Ruedi Eggenberger – eine Erinnerung an ihn
Ruedi Eggenberger war Schweizer. Und er war so genau, wie man das auch Schweizer Uhren nachsagt. Er war immer auf der Suche nach der Vollkommenheit, nahm dabei auch keine Rücksicht auf Arbeitszeiten.
Aber das kommt im Rennsport schon öfter vor. Aber dass jemand einen Fahrer, der einen durch sein Anspruchsdenken immer weiter brachte, obwohl sich Ruedi Eggenberger von ihm gequält fühlte, dann per Saldo doch als für sich notwendig akzeptierte, das gibt es schon seltener.
Dieser Fahrer war Helmut Kelleners.
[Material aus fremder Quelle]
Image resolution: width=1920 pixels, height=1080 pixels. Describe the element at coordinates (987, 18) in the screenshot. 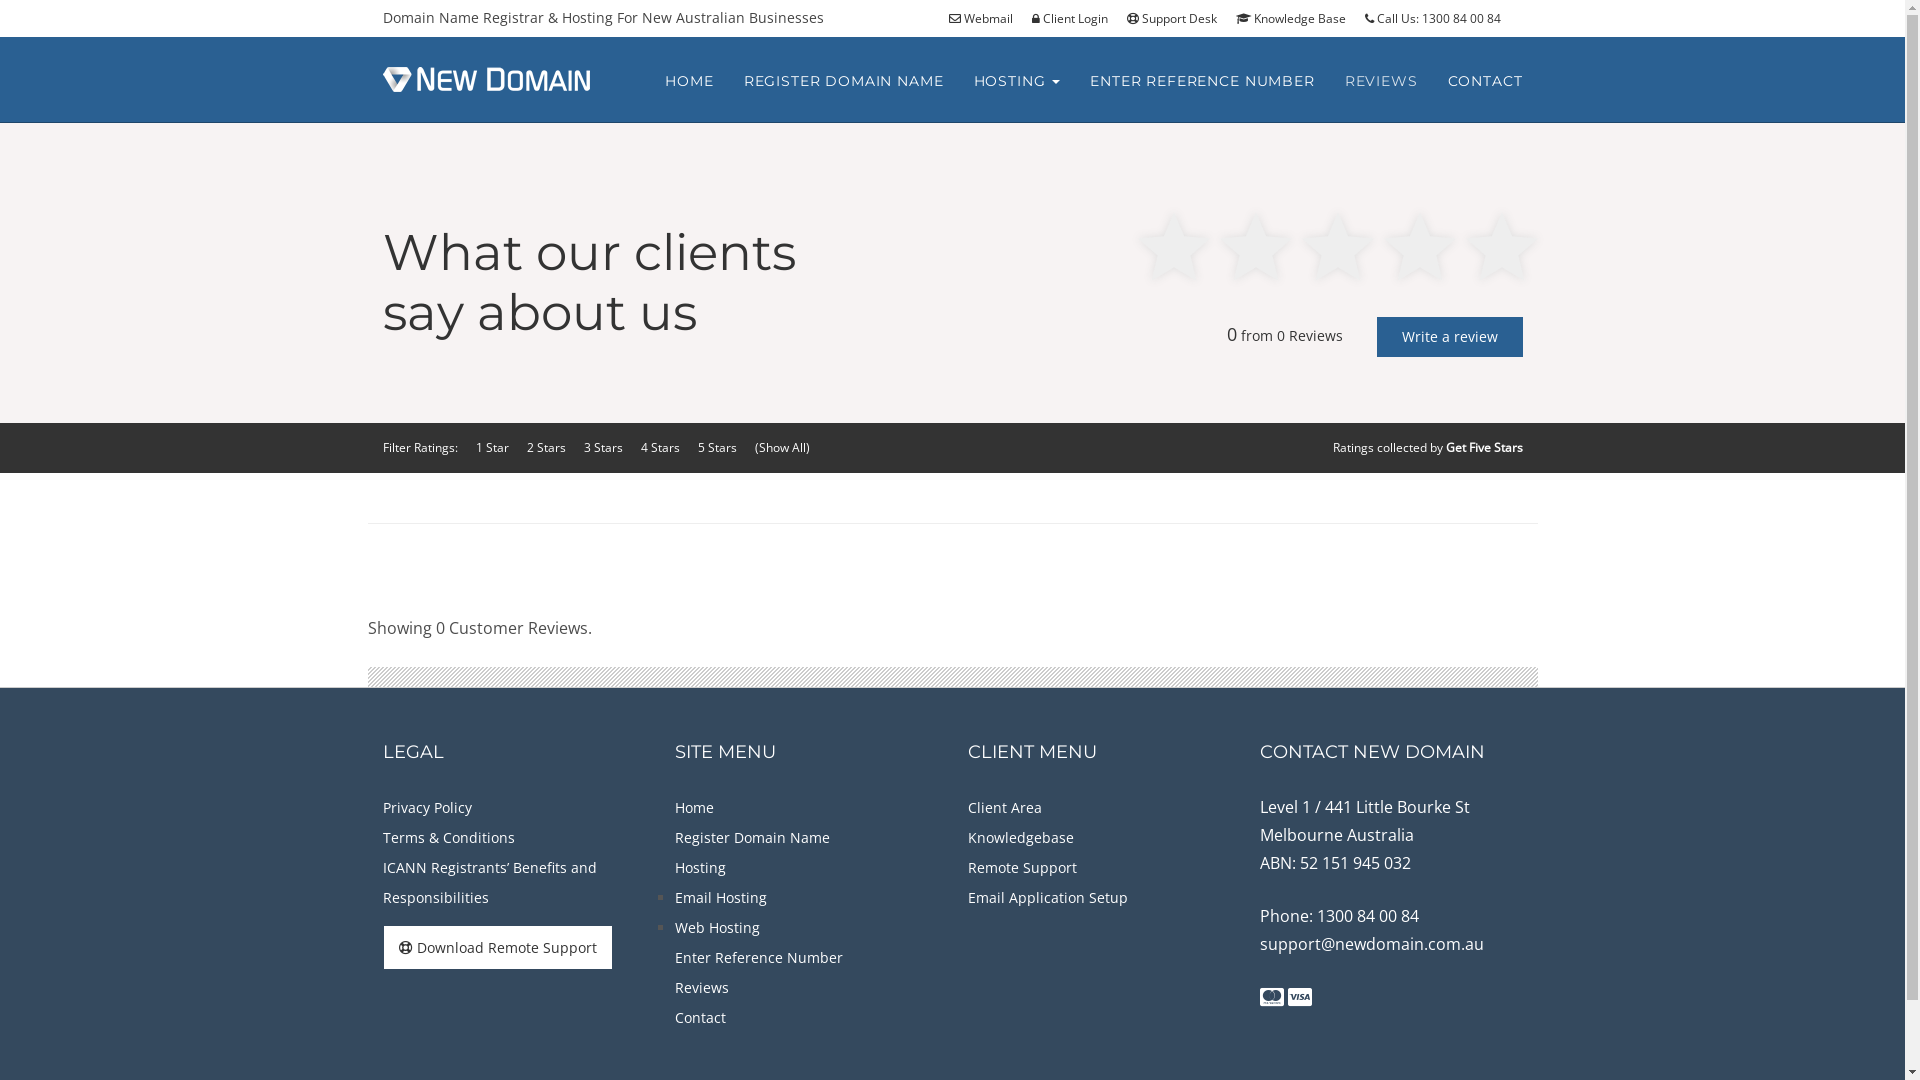

I see `'Webmail'` at that location.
Wenn man heute seinen Namen nennt, dann vielleicht als Vater vom Rennfahrer Ralf Kelleners. Helmut kommt eben aus einer anderen Generation als die Nachwuchs-Motorjournalisten. Ruedi Eggenberger schätzte sein technisches Wissen und sein Einschätzungsvermögen für richtige und wichtige Zusammenhänge.
Helmut Kelleners hatte eben nicht nur zwei Lehren hinter sich, eine als Motorrad- eine zweite als Automechaniker, er hatte auch das Autofahren gelernt, sein Talent über die Praxis in vielen „kleinen“ Berg- und Rundstrecken-Rennen, Renn-Slaloms und Rallyes ständig verbessert. - Er arbeitete gerne mit Eggenberger zusammen. - Andere Rennfahrer, solche „mit großen Namen“ profitierten von dieser gemeinsamen Arbeit.
Ich kann mich noch gut an die Abstimmungsarbeiten erinnern, die Eggenberger zusammen mit Helmut Kelleners hier am Nürburgring an dem Procar-M1 durchführte. Eggenberger wohnte immer, wenn er am Nürburgring war, in Nürburg im „Hotel zur Burg“, bei der Familie Daniels. Dort kam er dann oft sehr spät erst zum Abendessen, weil Helmut Kelleners ihn mal wieder „gezwungen“ hatte, noch dieses und jenes zu versuchen, obwohl er eigentlich gedacht hatte, das man nun fertig wäre.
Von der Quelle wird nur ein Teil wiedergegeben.